Die Idee für das ARTour-Projekt entstand
auf jener Hochebene an der Grenze zum Unterallgäu, die den Einheimischen
noch unter dem alten Kulturnamen Holzstätt bekannt
ist. Einer Gegend mit besonderem Licht und Ausstrahlung, großer
Ruhe und grandiosen Ausblicken auf die Alpenkette, deren verstreute
Weiler so malerische Namen tragen wie Blumenried, Beschaunen, Webams,
Stehlings oder Völken, heute alles Ortsteile der Gemeinde Eggenthal,
die dem Projekt wohlwollend und fördernd zur Seite steht.
Hier lebt neben anderen Kunstschaffenden auch der Künstler und
Designer Sven Mueller, der vor zwei Jahren das Konzept zu diesem Projekt
entwickelte und mittlerweile gemeinsam mit dem Keramiker Menni Bachauer
- der die dort ansässige Galerie und Kulturraststätte Webams
betreibt - und dem Markt Rettenbacher Maler, Medien- und Druckkünstler
Pit Kinzer ARTour Holzstätt weiterentwickelt und vorantreibt. Die
Vernetzung des ursprünglich auf die Holzstätt bezogenen Projektes
ist inzwischenlandkreisübergreifend - die Hälfte der 14 Teilnehmer
sind im Unterallgäu angesiedelt.
Und der Landrat stößt ins Horn
Die Tour de Kultur begann dieses Jahr im Kunstatelier
von Sven und Jusha Mueller in Stehlings mit einem kleinen Empfang bei
Sekt und Konfekt, begleitet von einer Ausstellung der Malerin und Modellen
der Künstlergruppe art.em. Nach einem kleinen Spaziergang und Besichtigung
des benachbarten Kunst-, Seminar- und Ferienhofs Feneberg - teilweise
gestaltet von Künstlern der gruppe art.em - bestiegen die ca. 40
Gäste einen brandneuen Reisebus auf Jungfernfahrt, die vom Mindelheimer
und Kaufbeurer Reiseunternehmer Wolfgang Steber gesponsort wurde.

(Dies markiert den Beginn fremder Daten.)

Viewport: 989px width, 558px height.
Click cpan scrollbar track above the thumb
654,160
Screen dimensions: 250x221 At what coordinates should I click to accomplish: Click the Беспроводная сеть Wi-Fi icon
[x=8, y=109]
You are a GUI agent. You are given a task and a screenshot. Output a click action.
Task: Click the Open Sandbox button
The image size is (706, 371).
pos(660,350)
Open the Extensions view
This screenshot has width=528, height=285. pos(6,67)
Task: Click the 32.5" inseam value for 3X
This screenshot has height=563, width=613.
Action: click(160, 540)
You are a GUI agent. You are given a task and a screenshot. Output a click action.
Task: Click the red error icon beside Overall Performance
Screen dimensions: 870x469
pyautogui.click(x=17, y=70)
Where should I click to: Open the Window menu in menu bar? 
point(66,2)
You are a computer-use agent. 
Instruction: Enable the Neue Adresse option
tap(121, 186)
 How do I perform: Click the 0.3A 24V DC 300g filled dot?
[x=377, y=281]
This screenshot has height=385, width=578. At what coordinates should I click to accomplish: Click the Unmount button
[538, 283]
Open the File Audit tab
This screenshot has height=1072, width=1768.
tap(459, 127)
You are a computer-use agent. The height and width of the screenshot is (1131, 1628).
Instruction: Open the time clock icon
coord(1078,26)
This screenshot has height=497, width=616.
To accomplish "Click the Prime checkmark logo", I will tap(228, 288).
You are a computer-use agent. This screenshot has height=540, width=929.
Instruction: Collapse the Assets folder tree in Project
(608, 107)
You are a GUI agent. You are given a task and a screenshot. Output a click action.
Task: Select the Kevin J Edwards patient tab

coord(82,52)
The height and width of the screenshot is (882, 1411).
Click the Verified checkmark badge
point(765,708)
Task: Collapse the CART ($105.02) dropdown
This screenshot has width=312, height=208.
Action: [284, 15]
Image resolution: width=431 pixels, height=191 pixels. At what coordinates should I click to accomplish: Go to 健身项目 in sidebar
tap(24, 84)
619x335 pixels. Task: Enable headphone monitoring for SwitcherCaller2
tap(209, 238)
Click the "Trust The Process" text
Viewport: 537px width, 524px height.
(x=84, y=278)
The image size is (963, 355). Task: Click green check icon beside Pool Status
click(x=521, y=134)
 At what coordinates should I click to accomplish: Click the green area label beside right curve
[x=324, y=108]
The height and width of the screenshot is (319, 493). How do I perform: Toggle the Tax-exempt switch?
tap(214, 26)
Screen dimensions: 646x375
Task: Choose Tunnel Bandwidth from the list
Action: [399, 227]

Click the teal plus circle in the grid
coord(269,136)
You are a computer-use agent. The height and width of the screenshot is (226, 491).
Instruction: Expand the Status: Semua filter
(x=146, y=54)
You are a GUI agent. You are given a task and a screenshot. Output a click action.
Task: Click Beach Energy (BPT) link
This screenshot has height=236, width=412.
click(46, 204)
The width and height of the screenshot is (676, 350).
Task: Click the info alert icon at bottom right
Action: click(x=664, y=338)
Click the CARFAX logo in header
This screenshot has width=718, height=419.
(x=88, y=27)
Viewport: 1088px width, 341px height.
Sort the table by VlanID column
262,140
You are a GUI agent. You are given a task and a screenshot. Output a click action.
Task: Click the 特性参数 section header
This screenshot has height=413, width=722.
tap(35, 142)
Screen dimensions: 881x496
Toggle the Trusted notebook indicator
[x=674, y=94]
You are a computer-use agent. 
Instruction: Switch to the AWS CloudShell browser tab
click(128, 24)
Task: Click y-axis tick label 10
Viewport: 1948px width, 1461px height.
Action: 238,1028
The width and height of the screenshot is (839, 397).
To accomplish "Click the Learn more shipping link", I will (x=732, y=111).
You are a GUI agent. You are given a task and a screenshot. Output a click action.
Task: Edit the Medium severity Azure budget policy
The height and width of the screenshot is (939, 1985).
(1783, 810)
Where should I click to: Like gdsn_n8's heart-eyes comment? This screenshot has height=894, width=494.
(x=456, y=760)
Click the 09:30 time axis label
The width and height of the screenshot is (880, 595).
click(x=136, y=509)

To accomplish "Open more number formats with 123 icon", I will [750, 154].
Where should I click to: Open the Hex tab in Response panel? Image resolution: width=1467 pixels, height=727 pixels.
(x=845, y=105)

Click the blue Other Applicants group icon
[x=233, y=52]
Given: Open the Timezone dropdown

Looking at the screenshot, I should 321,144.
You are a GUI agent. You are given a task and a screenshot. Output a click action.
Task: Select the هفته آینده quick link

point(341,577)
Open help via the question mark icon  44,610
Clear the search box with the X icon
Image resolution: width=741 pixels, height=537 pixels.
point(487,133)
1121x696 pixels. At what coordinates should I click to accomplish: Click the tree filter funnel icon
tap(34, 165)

Von dort ging es dann mit 40 Stundenkilometern über kleine bis
winzige Sträßchen durch idyllische Hügel und Täler,
Wiesen und Wäldchen nach Oberegg. Im Schatten einer großen
Kastanie waren dort beim Wohlfühl-Bauernhof Preissinger
Tische und Bänke aufgestellt, wo die illustre Reisegesellschaft,
stets begleitet von einer Bordhostess mit Bauchladen und jungen Schauspielern
der Kulturwerkstatt Kaufbeuren, mit Kaffee, Kuchen und hausgemachtem
Käse aufs Beste bewirtet wurde. In zwei Gruppen wurden die Gäste
von Hausherr und Hausherrin durch das, unter Beratung der Künstlergruppe
art.em, neu renovierte und in meditativem Stil eingerichtete Gäste-
und Seminarhaus geführt.
Im Malersaal von Werner Schmidbauer im Unteregger Kulturegg,
der dort unter anderem die Bühnenbilder des Ludwig- Musicals schuf,
wurden die Teilnehmer vom überraschend angereisten Unterallgäuer
Landrat Haisch mit zwei selbstgespielten Stücken auf dem Alphorn
empfangen, der sich auf diese Weise bei den Organisatoren des ARTour
Holzstätt Projektes für deren kunsttouristische Initiative
bedankte.
Hier erfuhren die Gäste Wissenswertes über die Entstehung
von Bühnenbildern und besuchten die Ausstellung von drallen Frauenfiguren
und keramischer Gebrauchskunst in
der angegliederten Ateliergalerie von Konstanze Schmidbauer.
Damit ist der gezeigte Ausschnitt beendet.